## Textauszug
Der BGH (a.a.O.) fasst zunächst seine Grundsätze zur Sachverhandlung i.S.d. § 229 StPO zusammen (vgl. u.a. BGH, NStZ 2018, 297, 298 = StRR 3/2018, 17; NStZ 2014, 220; NStZ 2012, 343 = StRR 2012, 224; BGH, NStZ 2008, 115 = StRR 2008, 103). Fazit daraus ist, dass es auf jeden Fall gegen § 229 StPO verstößt, wenn aus dem gesamten Verfahrensgang erkennbar wird, dass das Gericht mit der Verhandlung nicht die substantielle Förderung des Verfahrens bezweckt, sondern allein die Wahrung der Unterbrechungsfrist im Auge hat (BGH NStZ-RR 2022, 383).

Daran gemessen hatte der BGH (a.a.O.) gegen die Verfahrensweise des LG durchgreifende rechtliche Bedenken. Es könne dahinstehen, ob es an einzelnen Verhandlungstagen überhaupt nicht zu Verfahrensvorgängen kam, die das Verfahren inhaltlich auf den abschließenden Urteilsspruch förderten. Denn selbst wenn an allen Sitzungstagen Verfahrenshandlungen vorgenommen wurden, die grds. zur Unterbrechung der Fristen des § 229 StPO geeignet gewesen seien, so sei aus dem gesamten Verfahrensgang erkennbar, dass das LG dabei zumindest an sieben Verhandlungstagen nur der äußeren Form nach tätig wurde zu dem Zweck, die Vorschrift zu umgehen, und dass der Gesichtspunkt der Verfahrensförderung dahinter als bedeutungslos zurücktrat. Die Verfahrensweise des LG in den Jahren 2018, 2019 und 2020 belege, dass es ihm in dieser Zeit im Wesentlichen nicht um die substanzielle Förderung des Verfahrens, sondern allein um die Wahrung der Unterbrechungsfrist ging. Dadurch habe ersichtlich eine Aussetzung der Hauptverhandlung vermieden werden sollen, obwohl das LG aufgrund des am 20.7.2017 gestellten Antrags etwa drei Jahre lang damit befasst gewesen sei, außerhalb der Hauptverhandlung die Buchhaltung des Angeklagten nach seinen Vorgaben aufbereiten und mehrere alternative Schadensberechnungen erstellen zu lassen. Um die Hauptverhandlung trotz der Verzögerungen fortzuführen, habe das LG die Unterbrechungsfristen des § 229 StPO über Jahre hinweg ausgereizt und die Verhandlung zeitlich dermaßen gestreckt, dass die jährliche Verhandlungsdauer kaum über diejenige eines einzigen gewöhnlichen Sitzungstages hinausging. Im Jahr 2018 habe das LG – verteilt auf 19 Sitzungstage – insgesamt nur siebeneinhalb Stunden verhandelt und in den Jahren 2019 und 2020 war die gesamte Verhandlungsdauer mit fünfeinhalb bzw. sechseinhalb Stunden noch kürzer, verteilt auf 17 bzw. 16 Tage. Gegenstand der Verhandlung sei zumeist der Stand der Dinge betreffend die außerhalb der Hauptverhandlung stattfindenden Vorgänge der Aufarbeitung der Buchhaltung des Angeklagten und der Erstellung der alternativen Schadensberechnung gewesen.

## Arbeitsmaterial
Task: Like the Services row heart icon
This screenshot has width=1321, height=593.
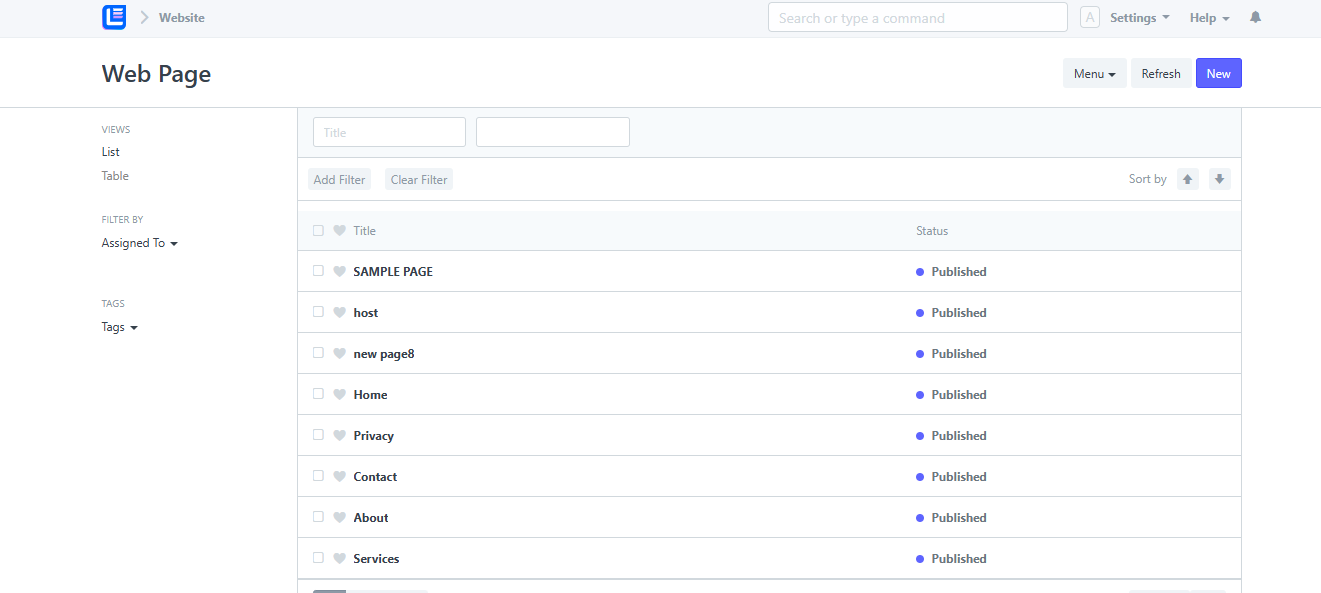Action: click(x=339, y=558)
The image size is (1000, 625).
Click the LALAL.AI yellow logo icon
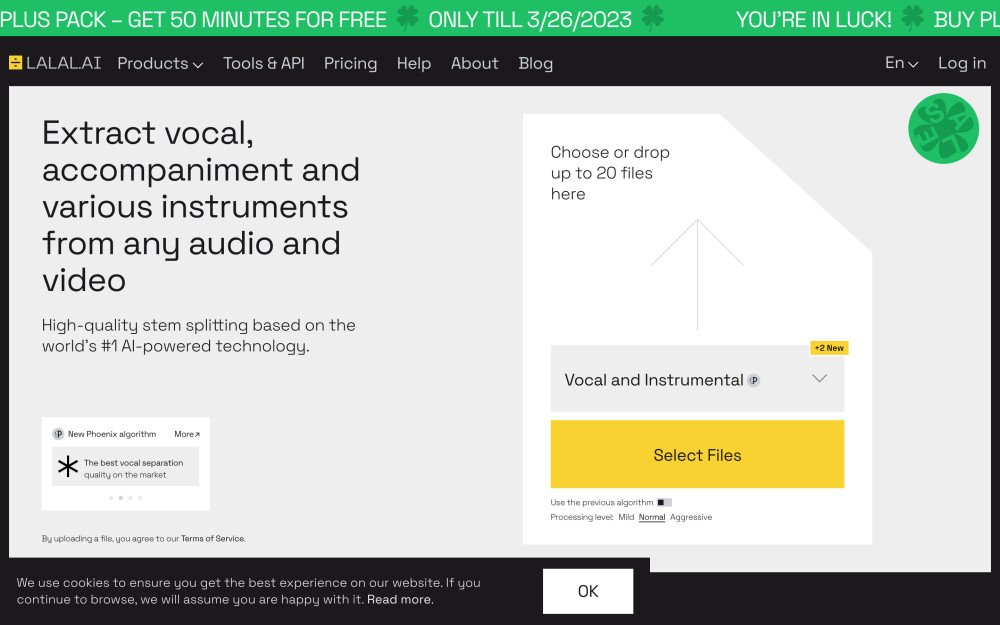click(15, 63)
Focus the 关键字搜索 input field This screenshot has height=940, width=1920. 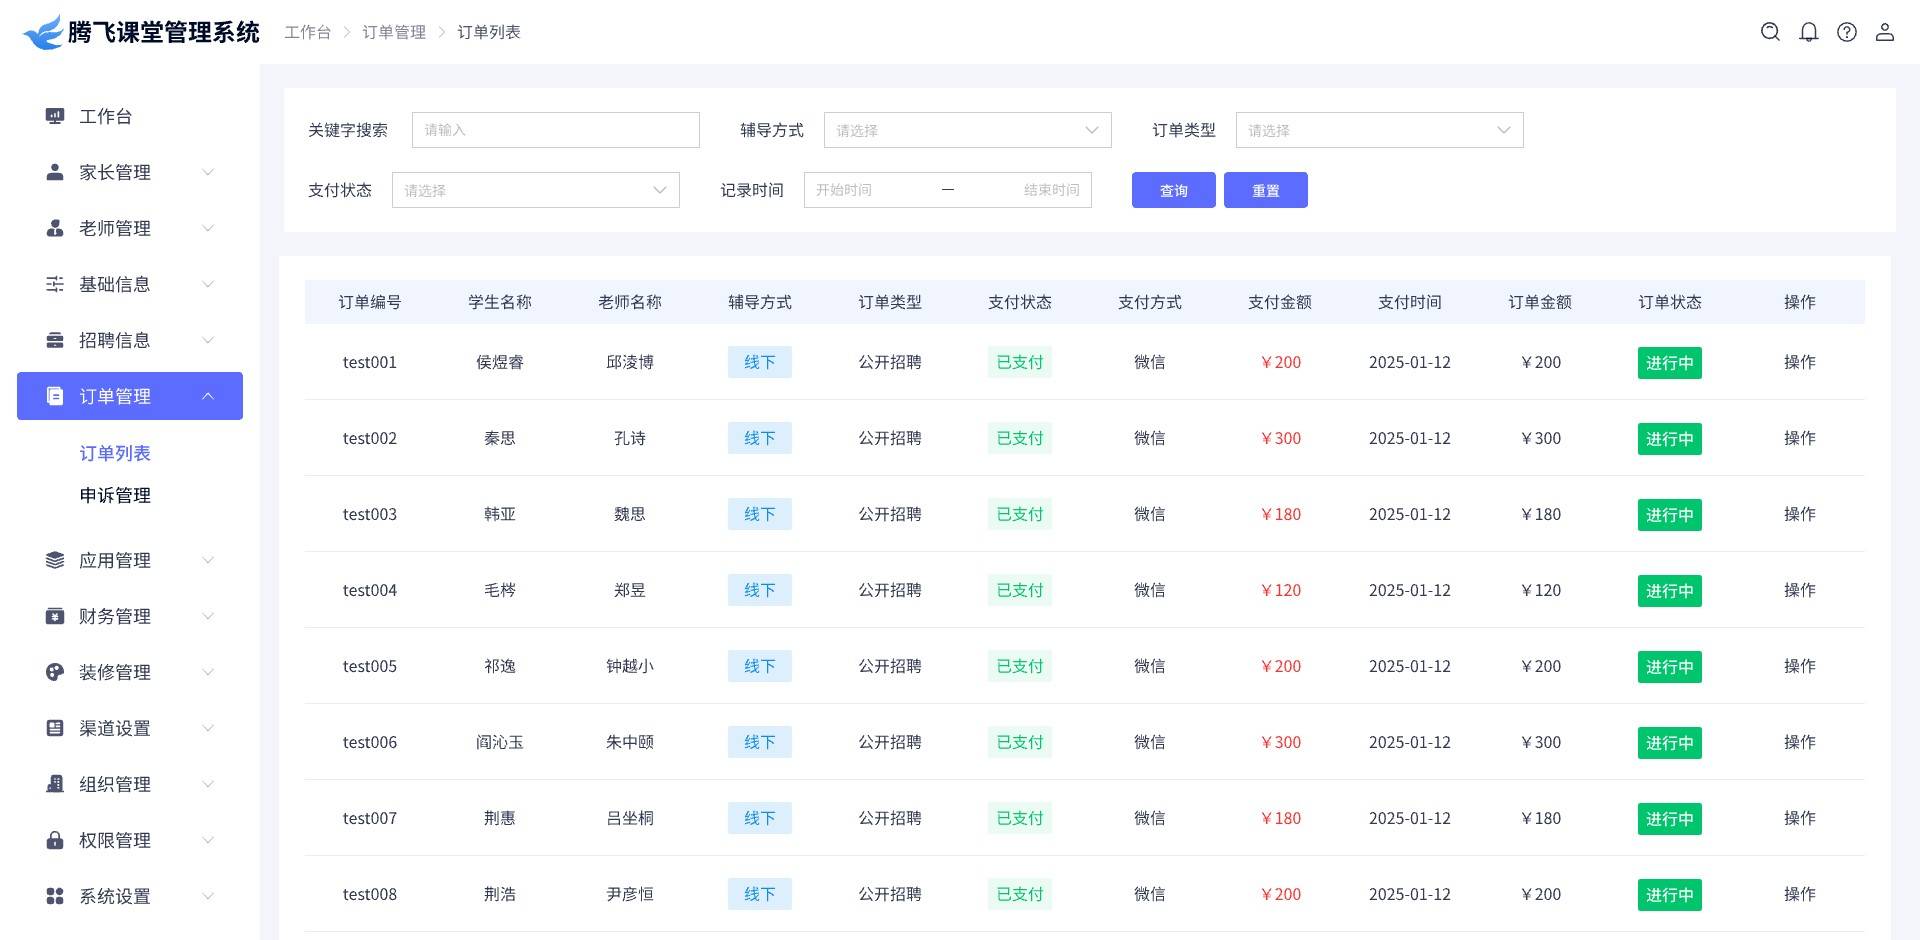pyautogui.click(x=555, y=130)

## Aufgabenstellung
Zitieren Sie aus dem Textauszug wörtlich die Passage, die mit „Der BGH (a.a.O.) fasst“ beginnt und mit „NStZ-RR 2022, 383).“ endet.

## Antwortfeld
Der BGH (a.a.O.) fasst zunächst seine Grundsätze zur Sachverhandlung i.S.d. § 229 StPO zusammen (vgl. u.a. BGH, NStZ 2018, 297, 298 = StRR 3/2018, 17; NStZ 2014, 220; NStZ 2012, 343 = StRR 2012, 224; BGH, NStZ 2008, 115 = StRR 2008, 103). Fazit daraus ist, dass es auf jeden Fall gegen § 229 StPO verstößt, wenn aus dem gesamten Verfahrensgang erkennbar wird, dass das Gericht mit der Verhandlung nicht die substantielle Förderung des Verfahrens bezweckt, sondern allein die Wahrung der Unterbrechungsfrist im Auge hat (BGH NStZ-RR 2022, 383).